When it comes to regional connectivity, the government of India appears to err on the side of unwarranted generosity to private airlines. Its recent decision to scrap rules that make it mandatory for airlines to deploy 10 per cent of their capacity on unviable routes like Jammu & Kashmir, the northeast and the Andaman & Nicobar Islands and subsidise those that agree to do so flies in the face of logic. The generosity does not stop here. The government also plans to approach state governments in such regions to lower sales tax on aviation turbine fuel (ATF) to attract private carriers to their airports. It is hard to understand the logic of either policy. First, although it is true that airlines incur losses on these routes, they can by no means be suffering losses solely on account of them. That’s because they cover these losses through cross-subsidies in regular passenger fares on other, viable routes. If there is an anomaly here, it is that the amount is not explicitly stated and the ministry of civil aviation would do passengers a big service if it mandatorily required airlines to transparently declare these numbers. Second, the government’s stated reasons for the subsidy – not raising passenger fares – make little sense. About one per cent of Indians fly every year, and not from lower income groups. Should the government spend so much to help them out? Indeed, the Airports Authority of India already takes a hit of Rs 100 crore for aircraft of less than 80 seats landing in northeastern airports. This, too, is inexplicable. Aircraft of such configuration usually denote private-owned aircraft or the smaller aircraft of private airlines. Why should the government subsidise them?
It may, of course, be argued that mandating a 10 per cent capacity routing amounts to unwarranted interference in the operations of private entities. Also, it can be considered unfair given that the government does not impose such mandatory conditions on, say, telecom companies buying and operating publicly owned spectrum. But it is equally true that in the early days of aviation liberalisation it was the private scheduled airlines that reaped the benefits of not having to ply these “category II” routes even though state-owned Indian Airlines (as it was then known) was obliged to do so. Also, it is perfectly legitimate for governments the world over to use policy instruments to achieve a social goal (in this case, greater integration). The backward-area tax breaks that states offer are a case in point. The government should maintain the requirement for private airlines, and not subsidise them in addition.

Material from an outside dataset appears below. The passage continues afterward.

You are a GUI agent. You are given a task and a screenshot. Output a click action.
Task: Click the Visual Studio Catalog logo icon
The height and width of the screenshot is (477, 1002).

It is possible that the United Progressive Alliance government is trying to leaven its expensive aam aadmi proclivities with so-called “industry-friendly” policies. But just as it makes little sense to persist with petroleum subsidies on the questionable grounds that they help the common man, it makes little sense for shelling out for people who don’t need it. Or perhaps the civil aviation ministry has not heard of something called the fiscal deficit.